Screenshot grounding data
════════════════
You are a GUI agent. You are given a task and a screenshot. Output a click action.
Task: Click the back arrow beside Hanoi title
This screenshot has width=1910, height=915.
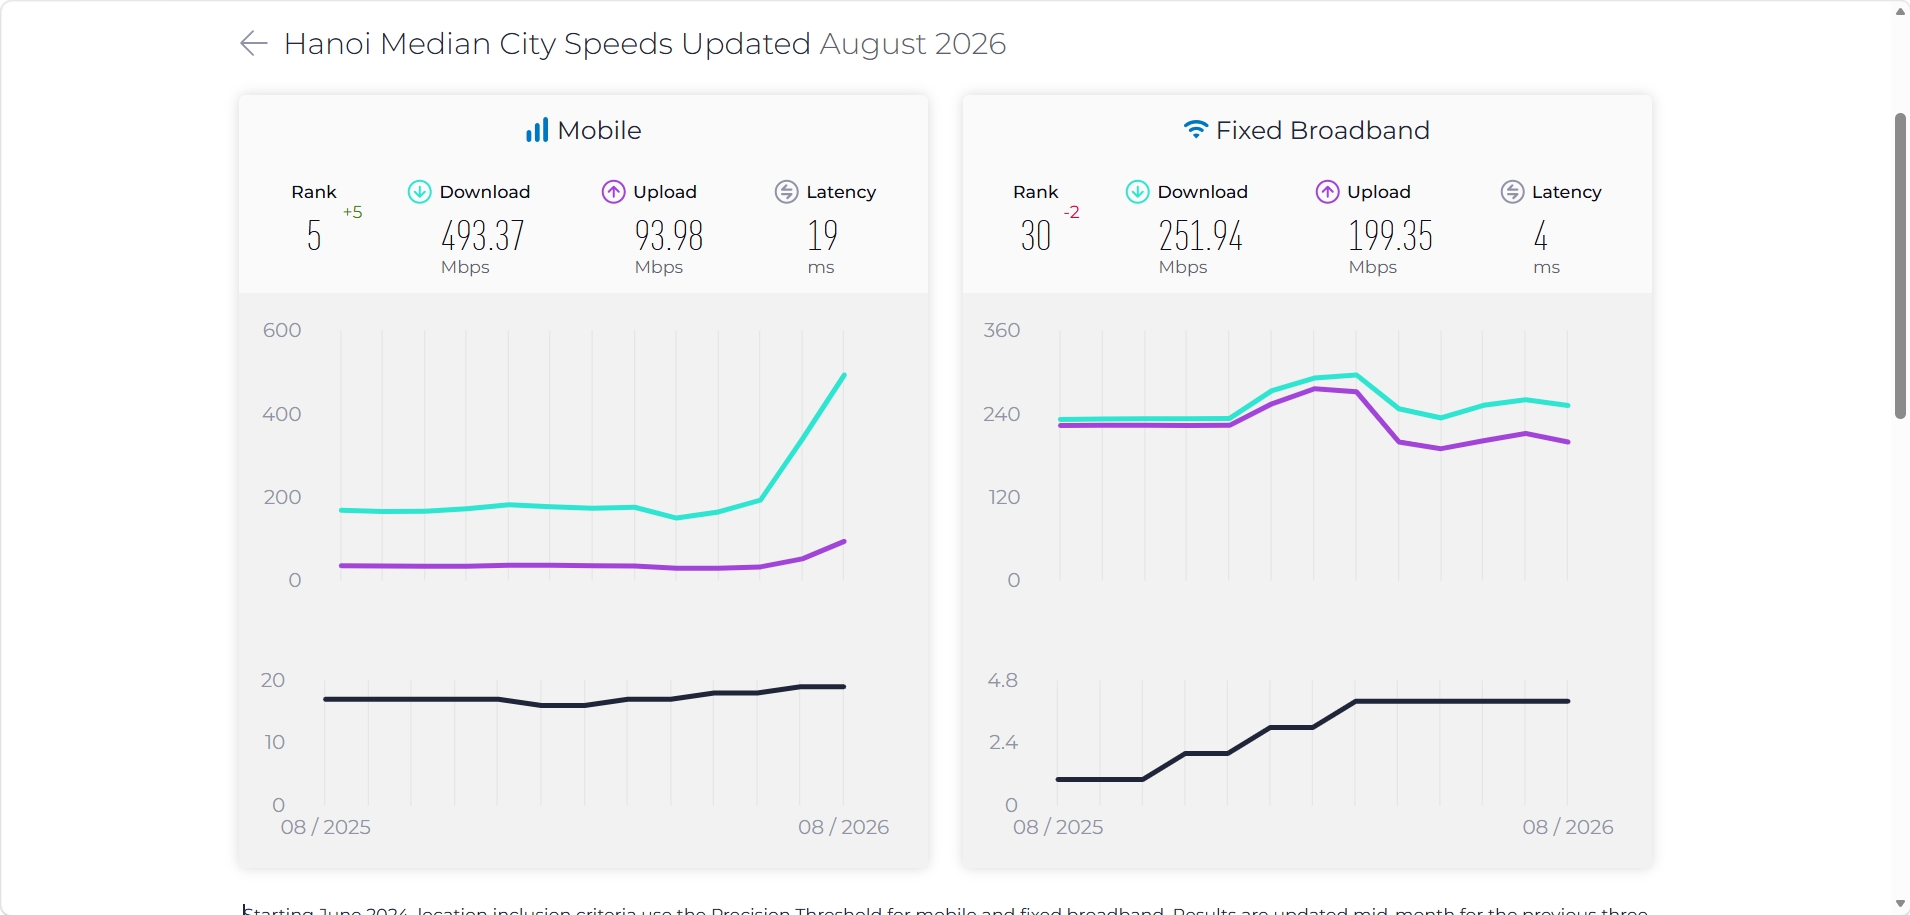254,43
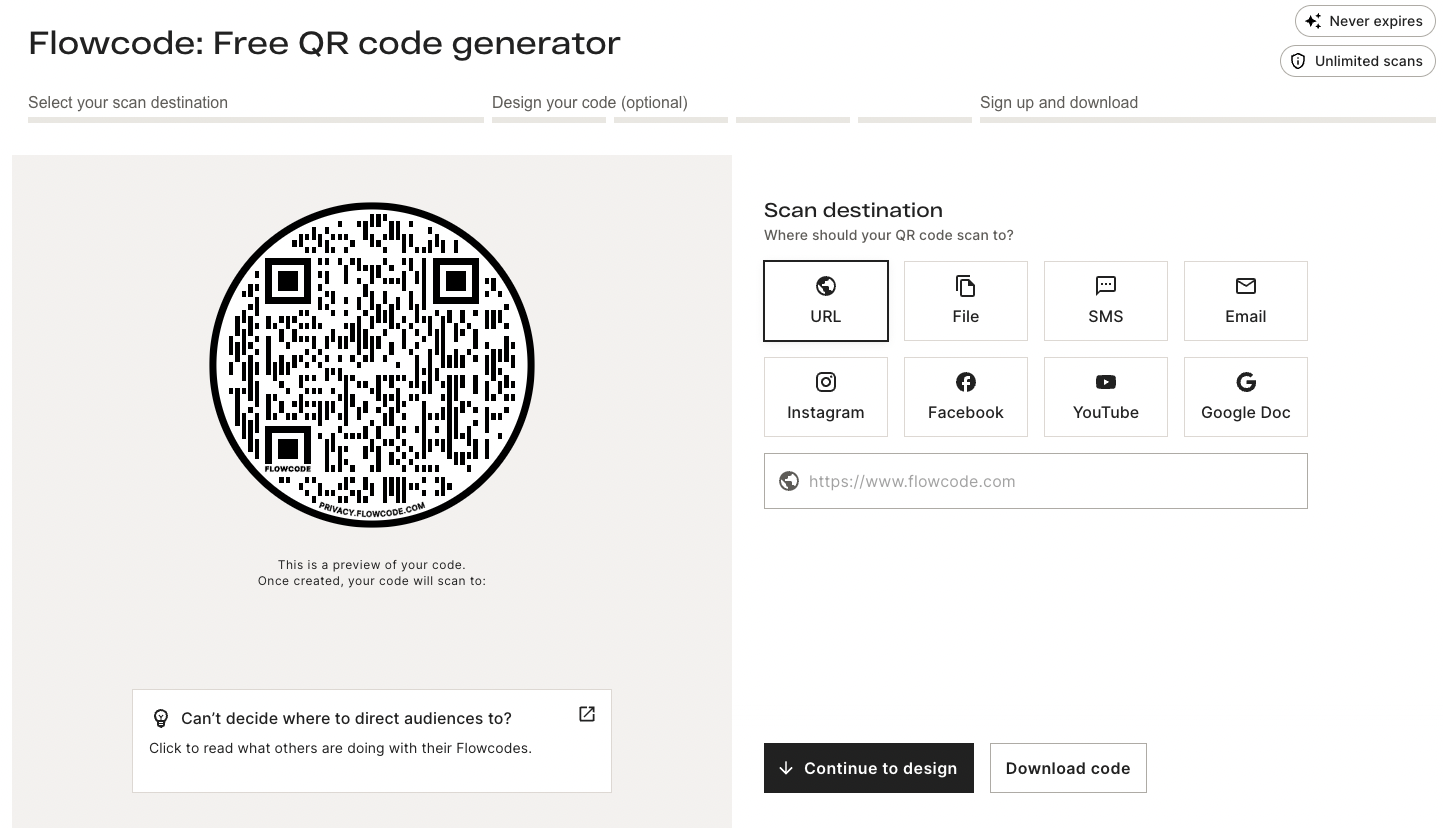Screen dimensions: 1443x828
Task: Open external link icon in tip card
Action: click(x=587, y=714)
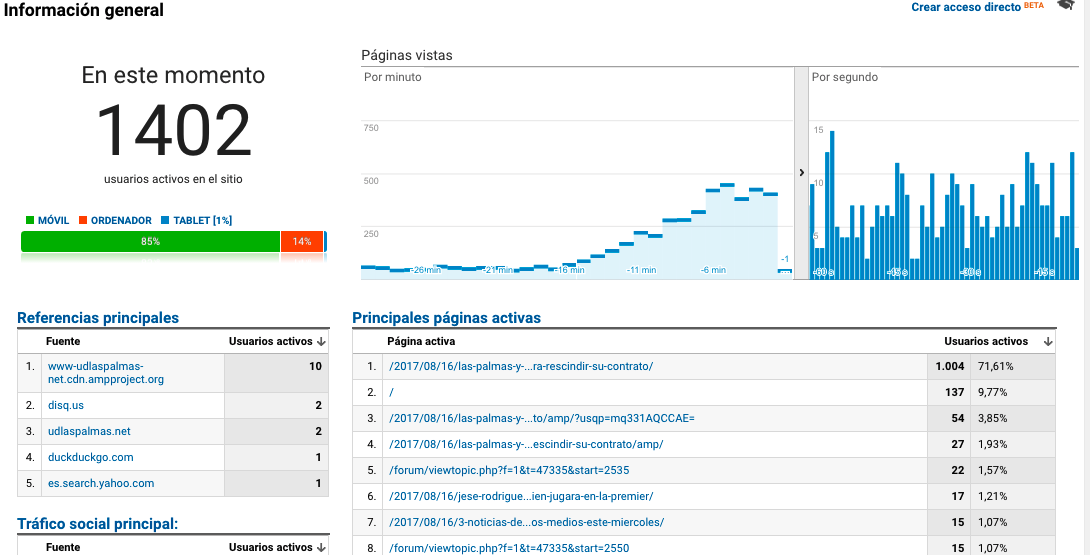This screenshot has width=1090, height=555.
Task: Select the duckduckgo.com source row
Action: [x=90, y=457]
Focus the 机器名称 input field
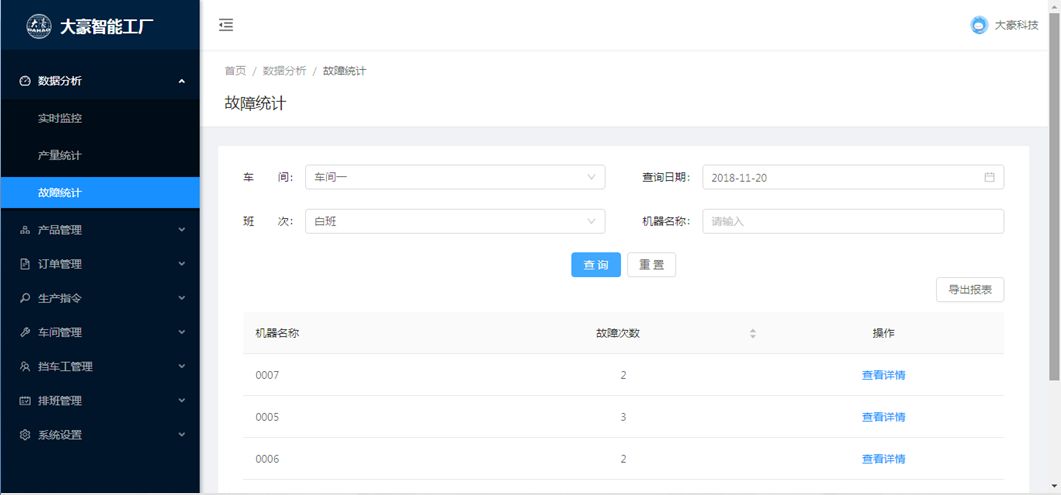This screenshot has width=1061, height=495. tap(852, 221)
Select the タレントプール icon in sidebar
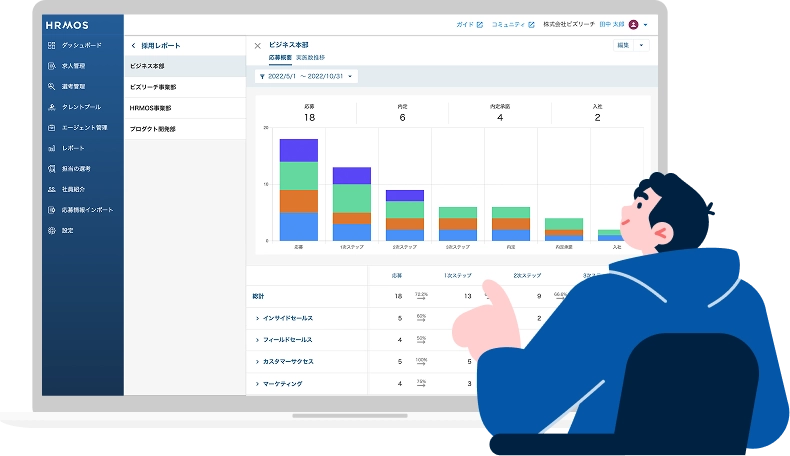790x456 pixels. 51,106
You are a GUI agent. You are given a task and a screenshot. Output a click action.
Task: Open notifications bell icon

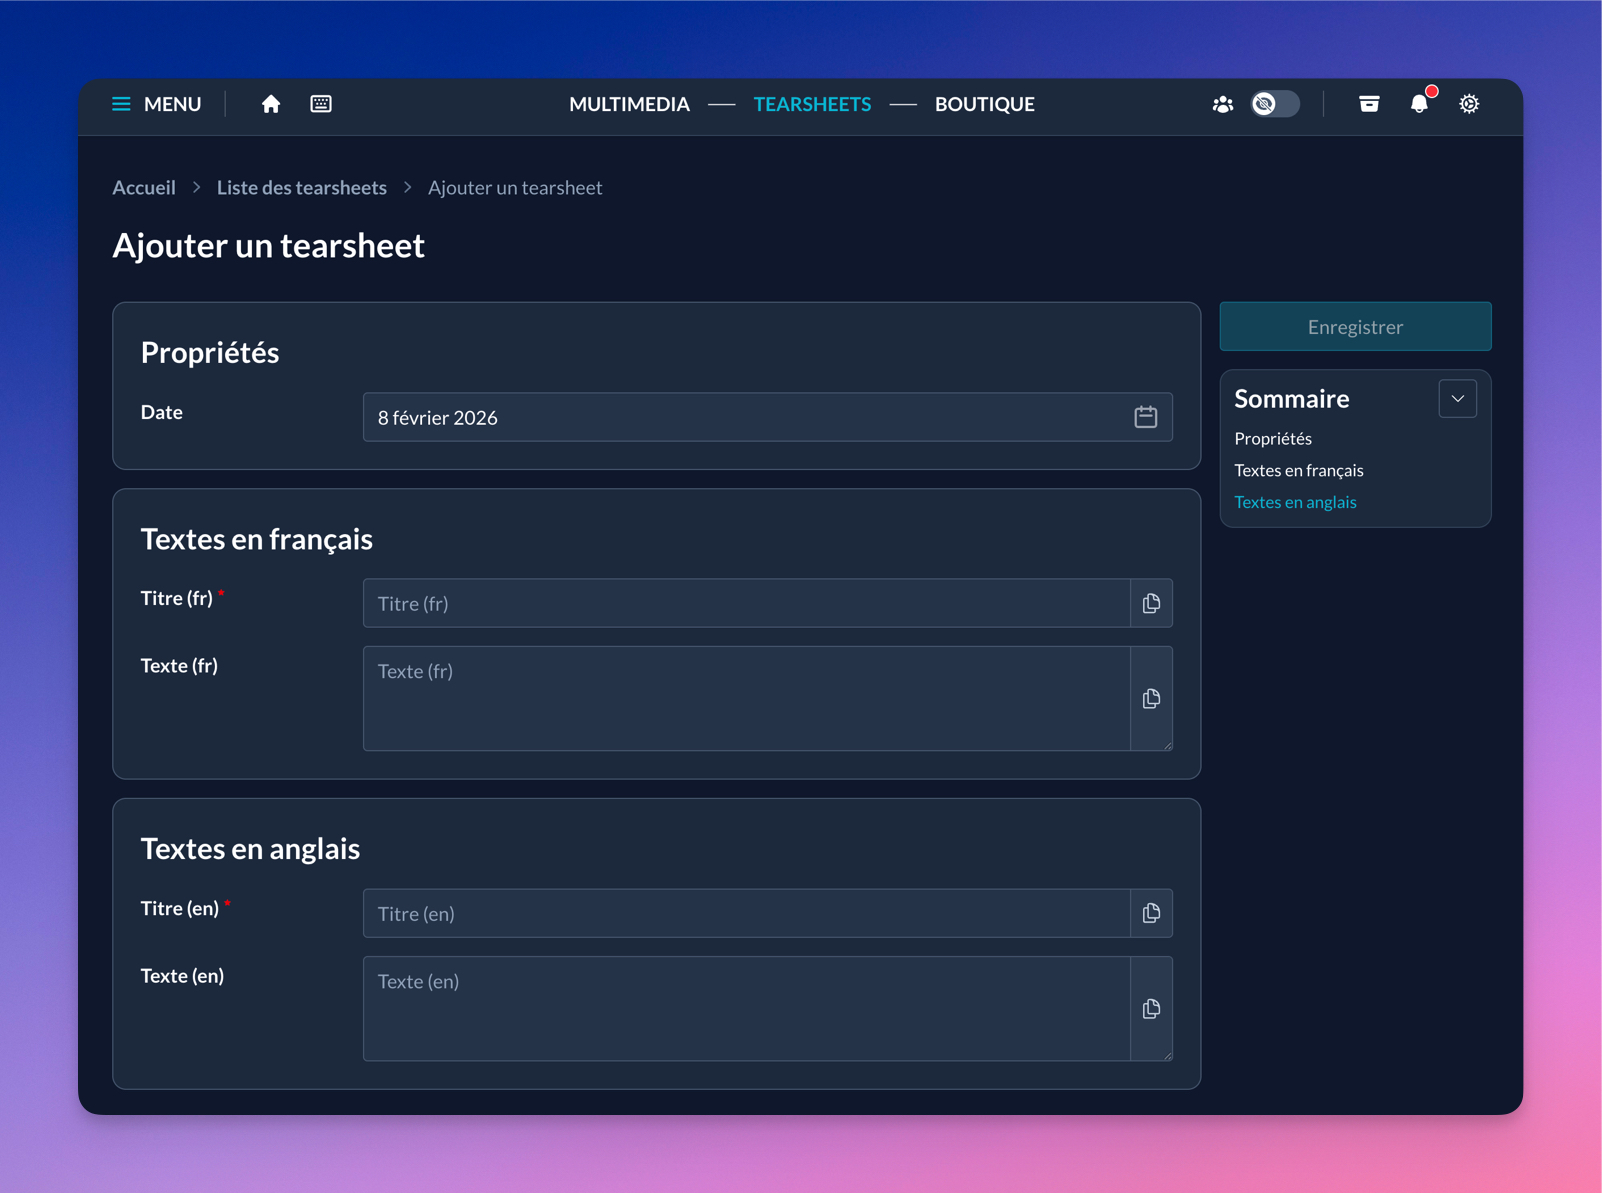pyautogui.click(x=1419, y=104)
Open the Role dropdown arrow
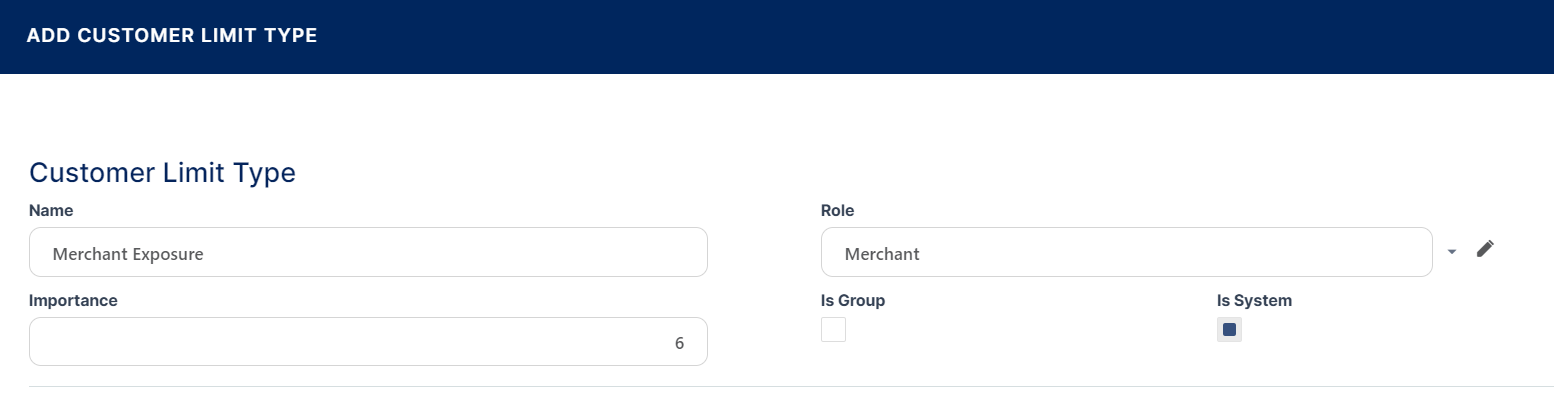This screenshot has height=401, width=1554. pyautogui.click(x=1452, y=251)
════════════════
> **EXERCISE INSTRUCTIONS**:
What is needed is an exact copy of all the data, with no images in it.

> **WRITTEN REPLY**:
You are a GUI agent. You are given a task and a screenshot. Output a click action.
Task: Click the back arrow beside Hanoi title
This screenshot has width=1910, height=915.
254,43
Screen dimensions: 1443x828
Task: Open external link icon in tip card
Action: click(x=587, y=714)
This screenshot has width=1090, height=555.
Task: Select the duckduckgo.com source row
Action: [x=90, y=457]
Focus the 机器名称 input field
This screenshot has width=1061, height=495. tap(852, 221)
Select the タレントプール icon in sidebar
790x456 pixels. 51,106
You are a GUI agent. You are given a task and a screenshot. Output a click action.
Task: Open notifications bell icon

pyautogui.click(x=1419, y=104)
Open the Role dropdown arrow
This screenshot has height=401, width=1554. pyautogui.click(x=1452, y=251)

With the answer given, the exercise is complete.